I risultati dello studio Usa non sono passati inosservati qui in Italia dove le discussioni, anche politiche, nei primi mesi del Covid-19 furono enormi sul plasma iperimmune e sul suo sviluppatore, ovvero Giuseppe De Donno, l’ex primario di pneumologia dell’ospedale Carlo Poma di Mantova. Va purtroppo innanzitutto ricordato che De Donno si sarebbe suicidato impiccandosi nella sua casa di Eremo di Curtatone lo scorso 28 luglio 2021: è ancora in corso un’inchiesta della Procura per chiarire meglio le circostanze che hanno portato alla tragica fine del professore contestato a lungo per i suoi studi sul plasma iperimmune. Il segretario del Partito Comunista Marco Rizzo nel segnalare il nuovo studio che darebbe sostanzialmente ragione agli studi di De Donno, scrive su Twitter «Pandemia, studio: plasma iperimmune efficace se usato entro 5 giorni dall’insorgere della malattia. Adesso lo dicono, ma quando il povero De Donno ed altri medici coraggiosi lo evidenziavano furono massacrati dalla gestione politica della pandemia».

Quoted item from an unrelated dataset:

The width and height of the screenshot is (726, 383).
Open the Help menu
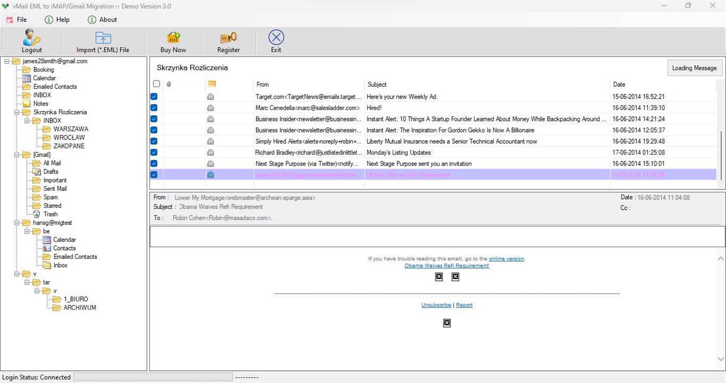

Un altro politico, di segno completamente opposto come Luca Zaia (Governatore leghista del Veneto) rivendica la bontà di somministrare plasma iperimmune nei pazienti Covid pre-venuta del vaccino, alla luce delle nuove scoperte dello studio Usa: «Lo studio pubblicato sul New England Journal of Medicine rispetto all’efficacia dell’utilizzo del plasma iperimmune per combattere il Covid rende giustizia allo scetticismo con cui almeno una parte della comunità scientifica accolse la mia idea di realizzare in Veneto una banca del plasma. Impresa riuscita nonostante non poche difficoltà, come se sperimentare nuove cure in un momento in cui la gente riempiva gli ospedali e moriva a frotte fosse una colpa». Ancora Zaia spiega come tale studio è stato realizzato su pazienti non vaccinati e gli effetti positivi non possono ovviamente essere trasferiti sui vaccinati che in Veneto (e in Italia) oggi sono la grande maggioranza: eppure, conclude il Presidente della Lega, «possiamo dire che questo studio conferma la intuizione che noi abbiamo avuto nel 2020, quando non c’erano i vaccini ed abbiamo trattato centinaia di pazienti Covid anche gravi, alla comparsa dei sintomi. Riuscimmo così a fare un argine alla malattia prima che arrivassero i monoclonali in infusione e in pastiglie».